Джеймс много часов уделял переписке. После лондонской встречи он обменивался письмами с баронессой Бердетт-Кауттс: поначалу они были почти дружественными, но за двадцать лет постепенно охладели, превратившись в деловые сообщения, экономико-географические доклады, бессодержательный обмен любезностями и порой даже принимали вид желчных заметок либо кисло-сладких оправданий. Тем не менее, мисс Букварь предложила Джеймсу помощь, которой не могло предоставить ни одно правительство. Впрочем, эта помощь диктовалась, увы, чуждыми радже идеями. В Лондоне - и особенно в Сингапуре - ходили слухи, будто мисс Букварь предложила ему вступить в брак, впрочем, имя ее ассоциировалось с именами выдающихся людей слишком часто. Возможно, она об этом и думала, но представляла себя не супругой, а, скорее, всемогущей вдовой-рани.
— Ах, Сент-Джон, кто же будет моим партнером по шахматам, когда вы уедете?

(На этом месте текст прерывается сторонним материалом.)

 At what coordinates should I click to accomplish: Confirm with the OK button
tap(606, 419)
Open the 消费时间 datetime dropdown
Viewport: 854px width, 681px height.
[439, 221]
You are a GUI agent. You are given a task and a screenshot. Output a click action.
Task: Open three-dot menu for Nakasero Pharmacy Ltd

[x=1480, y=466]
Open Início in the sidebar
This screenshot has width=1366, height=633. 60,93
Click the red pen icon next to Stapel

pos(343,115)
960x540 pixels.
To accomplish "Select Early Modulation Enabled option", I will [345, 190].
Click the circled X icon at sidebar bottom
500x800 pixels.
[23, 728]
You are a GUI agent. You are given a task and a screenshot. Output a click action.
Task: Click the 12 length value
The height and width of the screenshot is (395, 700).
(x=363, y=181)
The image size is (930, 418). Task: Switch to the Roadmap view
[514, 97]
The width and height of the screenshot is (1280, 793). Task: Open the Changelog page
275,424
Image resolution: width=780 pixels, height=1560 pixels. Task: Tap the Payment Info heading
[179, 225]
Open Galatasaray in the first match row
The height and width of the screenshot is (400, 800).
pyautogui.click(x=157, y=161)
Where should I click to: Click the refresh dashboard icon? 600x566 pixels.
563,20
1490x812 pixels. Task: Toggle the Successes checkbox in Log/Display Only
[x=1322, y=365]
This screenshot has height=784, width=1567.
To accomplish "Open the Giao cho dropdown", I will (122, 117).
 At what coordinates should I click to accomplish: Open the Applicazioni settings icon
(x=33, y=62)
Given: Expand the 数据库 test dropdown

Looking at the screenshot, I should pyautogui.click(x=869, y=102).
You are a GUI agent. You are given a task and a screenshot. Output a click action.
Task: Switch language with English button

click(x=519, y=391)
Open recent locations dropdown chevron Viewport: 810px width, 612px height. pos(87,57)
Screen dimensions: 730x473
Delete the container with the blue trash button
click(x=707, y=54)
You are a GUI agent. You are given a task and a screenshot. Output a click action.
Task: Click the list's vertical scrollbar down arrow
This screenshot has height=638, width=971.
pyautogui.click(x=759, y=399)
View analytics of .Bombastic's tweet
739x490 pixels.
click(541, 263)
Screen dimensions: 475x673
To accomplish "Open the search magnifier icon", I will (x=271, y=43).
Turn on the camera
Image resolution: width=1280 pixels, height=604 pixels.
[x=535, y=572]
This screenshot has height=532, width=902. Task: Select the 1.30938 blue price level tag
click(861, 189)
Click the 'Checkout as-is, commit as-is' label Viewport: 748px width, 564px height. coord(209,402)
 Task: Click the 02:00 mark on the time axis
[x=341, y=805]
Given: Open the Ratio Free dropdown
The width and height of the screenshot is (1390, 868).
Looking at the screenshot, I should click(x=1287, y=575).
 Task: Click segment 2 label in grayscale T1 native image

Сент-Джон действительно собирался покинуть Кучинг: лорд Кларендон назначил его вместо раджи генеральным консулом на Борнео. Вначале Джеймс возмутился и хотел его отговорить, но, приняв во внимание, что этот пост, видимо, перейдет тогда к губернатору Лабуана и потенциальному врагу по фамилии Эдварде, в конце концов, передумал.
— Кримбл - отличный игрок.
— А, - со смехом сказал Джеймс, - у бедняги Кримбла и так хватает забот!